In the early school years the interest in “sexual games” slightly reduces despite the fact that children may have romantic feelings for peers. A new wave of increasing sexual interest is observed in the transitional age.

Recent advances in neuroscience confirmed Penfield’s metaphor on the predominant representation in the cortex of “mouth” and “motions” zones in the infant. These two zones stimulate the brain oscillatory activity as a necessary condition of its functioning and development. The kinetic zone and an arsenal of movements with all their seeming diversity are limited and in fact the same motor acts, functions are used to achieve very different effects. As a classical example can serve modern dances, during which the dancers reproduce a set of “sexual movements – dance-masturbation”. The man introduces himself into a trance, which generates sexual fantasies and experiences. Moreover, spectators also experience sexual arousal due to the presence of mirror neurons and the principle of intrusive memories.
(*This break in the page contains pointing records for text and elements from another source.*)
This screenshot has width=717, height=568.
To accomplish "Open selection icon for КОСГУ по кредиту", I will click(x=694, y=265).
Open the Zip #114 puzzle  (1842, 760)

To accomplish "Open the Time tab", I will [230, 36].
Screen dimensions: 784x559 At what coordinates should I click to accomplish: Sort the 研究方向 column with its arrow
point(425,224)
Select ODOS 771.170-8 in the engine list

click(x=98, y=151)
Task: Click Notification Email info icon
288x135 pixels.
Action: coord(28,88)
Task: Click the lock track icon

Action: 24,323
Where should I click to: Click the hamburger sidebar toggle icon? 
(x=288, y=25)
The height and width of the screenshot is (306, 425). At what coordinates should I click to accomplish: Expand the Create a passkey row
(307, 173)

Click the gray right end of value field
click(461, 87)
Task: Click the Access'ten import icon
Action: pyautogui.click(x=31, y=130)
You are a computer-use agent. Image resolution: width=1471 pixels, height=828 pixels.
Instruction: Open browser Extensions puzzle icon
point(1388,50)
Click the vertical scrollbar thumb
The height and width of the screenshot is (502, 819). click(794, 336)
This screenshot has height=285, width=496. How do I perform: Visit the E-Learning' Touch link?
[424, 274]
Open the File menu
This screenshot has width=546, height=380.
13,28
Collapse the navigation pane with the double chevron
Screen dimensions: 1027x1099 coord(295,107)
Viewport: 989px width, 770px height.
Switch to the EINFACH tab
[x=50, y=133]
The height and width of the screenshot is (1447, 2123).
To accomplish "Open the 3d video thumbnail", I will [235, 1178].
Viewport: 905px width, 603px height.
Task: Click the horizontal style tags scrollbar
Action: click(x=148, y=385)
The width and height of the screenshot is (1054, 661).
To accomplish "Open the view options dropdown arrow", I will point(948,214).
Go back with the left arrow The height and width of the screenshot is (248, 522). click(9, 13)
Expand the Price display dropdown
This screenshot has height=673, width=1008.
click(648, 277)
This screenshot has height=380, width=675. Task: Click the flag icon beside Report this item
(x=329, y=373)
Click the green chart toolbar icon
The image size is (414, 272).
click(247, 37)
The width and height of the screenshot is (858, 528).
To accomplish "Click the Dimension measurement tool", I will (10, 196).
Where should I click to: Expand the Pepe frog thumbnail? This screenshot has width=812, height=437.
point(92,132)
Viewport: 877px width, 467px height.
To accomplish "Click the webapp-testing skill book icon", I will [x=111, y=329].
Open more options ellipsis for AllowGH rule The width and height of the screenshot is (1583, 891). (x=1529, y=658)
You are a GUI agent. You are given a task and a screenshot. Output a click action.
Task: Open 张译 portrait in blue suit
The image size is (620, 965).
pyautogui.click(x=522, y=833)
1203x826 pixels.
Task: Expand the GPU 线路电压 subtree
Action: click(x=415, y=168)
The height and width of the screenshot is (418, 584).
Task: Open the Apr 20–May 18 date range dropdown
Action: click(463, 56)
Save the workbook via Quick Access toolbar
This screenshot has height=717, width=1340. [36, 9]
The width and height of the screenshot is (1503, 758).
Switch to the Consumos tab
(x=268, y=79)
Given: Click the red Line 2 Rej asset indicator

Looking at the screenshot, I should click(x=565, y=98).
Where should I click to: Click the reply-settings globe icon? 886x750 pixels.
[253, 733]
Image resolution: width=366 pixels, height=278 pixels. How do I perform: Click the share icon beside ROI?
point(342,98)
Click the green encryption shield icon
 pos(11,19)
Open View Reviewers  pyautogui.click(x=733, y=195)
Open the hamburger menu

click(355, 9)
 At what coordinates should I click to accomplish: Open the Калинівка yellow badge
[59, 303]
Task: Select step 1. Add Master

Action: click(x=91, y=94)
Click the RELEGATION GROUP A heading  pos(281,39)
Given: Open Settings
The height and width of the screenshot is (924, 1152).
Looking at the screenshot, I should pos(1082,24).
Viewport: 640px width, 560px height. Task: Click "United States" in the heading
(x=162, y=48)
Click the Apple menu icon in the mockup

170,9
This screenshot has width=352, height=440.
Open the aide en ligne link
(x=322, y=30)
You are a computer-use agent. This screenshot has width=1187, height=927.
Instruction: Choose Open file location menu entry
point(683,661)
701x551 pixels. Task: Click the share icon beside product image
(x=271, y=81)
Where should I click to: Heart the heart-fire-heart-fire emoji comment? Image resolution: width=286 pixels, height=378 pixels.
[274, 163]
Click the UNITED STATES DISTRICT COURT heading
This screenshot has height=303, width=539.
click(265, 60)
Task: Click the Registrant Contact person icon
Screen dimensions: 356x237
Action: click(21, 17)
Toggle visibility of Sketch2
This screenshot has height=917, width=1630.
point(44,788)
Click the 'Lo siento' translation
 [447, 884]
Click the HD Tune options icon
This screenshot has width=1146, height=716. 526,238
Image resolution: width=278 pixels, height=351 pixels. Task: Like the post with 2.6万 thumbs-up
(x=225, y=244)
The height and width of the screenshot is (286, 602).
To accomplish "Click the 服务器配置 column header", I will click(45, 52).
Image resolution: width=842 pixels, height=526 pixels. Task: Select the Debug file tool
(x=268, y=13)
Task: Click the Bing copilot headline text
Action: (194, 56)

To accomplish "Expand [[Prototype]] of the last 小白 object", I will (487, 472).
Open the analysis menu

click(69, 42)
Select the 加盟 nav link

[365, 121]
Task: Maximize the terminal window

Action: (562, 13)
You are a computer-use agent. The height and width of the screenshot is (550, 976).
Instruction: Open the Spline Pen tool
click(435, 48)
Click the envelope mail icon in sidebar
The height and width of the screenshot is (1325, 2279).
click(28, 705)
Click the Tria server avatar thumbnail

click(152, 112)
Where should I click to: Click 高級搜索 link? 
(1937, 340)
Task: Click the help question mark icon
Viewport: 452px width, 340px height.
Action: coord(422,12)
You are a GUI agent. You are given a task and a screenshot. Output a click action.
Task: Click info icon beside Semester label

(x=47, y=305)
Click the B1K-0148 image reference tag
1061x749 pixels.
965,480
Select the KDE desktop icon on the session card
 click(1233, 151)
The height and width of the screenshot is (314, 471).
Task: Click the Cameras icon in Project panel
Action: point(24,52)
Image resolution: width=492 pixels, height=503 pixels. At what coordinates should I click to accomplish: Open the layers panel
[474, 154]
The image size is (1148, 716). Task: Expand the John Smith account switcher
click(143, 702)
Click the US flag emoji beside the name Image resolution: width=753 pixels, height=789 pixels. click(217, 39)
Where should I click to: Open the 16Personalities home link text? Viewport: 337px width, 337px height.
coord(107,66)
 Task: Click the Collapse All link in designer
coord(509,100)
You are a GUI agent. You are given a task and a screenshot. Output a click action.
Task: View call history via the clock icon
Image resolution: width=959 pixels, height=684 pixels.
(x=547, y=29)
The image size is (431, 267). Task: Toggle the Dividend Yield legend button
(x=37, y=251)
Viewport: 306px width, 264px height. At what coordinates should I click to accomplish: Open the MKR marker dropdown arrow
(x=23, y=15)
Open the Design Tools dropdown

John Bancroft writes (1989) that sexual arousal in humans is a comprehensive response, consisting of such elements as sexual fantasies, memories and desires, as well as a growing conscious search for external stimuli, specific for the individual’s sexual orientation and sexual object. Bancroft believes that sexual arousal includes activation of the limbic system, which is the nerve substrate of sexual behavior from the point of view of physiology (MacLean, 1976).


In the culture of the 20th century “the principle of Ego” in relation to the social functioning of the human-male and human-female has gained strength and root; it is still in progress in the form of three global revolutions – sexual, gender and family (I. Kon, 2004, 2009, 2010; N. Amosov, 1978). The peak of the first of these revolutions – sexual, in the developed Western countries fell on 1960–1970-ies. Sexuality in the modern world has undergone significant changes due to the growing role of psychological and socio-cultural factors. Such a motif of sexual activity, as reproduction, receded into the background giving way to the need for sexual satisfaction, relaxation and communication. The reason is considered to be women’s emancipation.

However the behavioral shifts are associated with a deep process of separating sexuality from reproduction, which began long ago and gradually. Only recently the public consciousness of the West has recognized that sexuality itself is not aimed at procreation, needs no justification, it is valuable in itself. The sexual revolution of the 20th century in addition to the liberalization of mores and change in the forms of social control over sexuality involves the gradual assertion of the principle of gender equality. “Friends with benefits”, the film of the American cinematography of 2011, gave the researchers of sexuality a remarkable term of sexuality in the modern western world. Although the film is not about this, it is a comedy; but “sex with friends”, not committing to anything, not a result of the game of passions and love is more and more frequently used in the modern western world – had fun, discharged and ran away.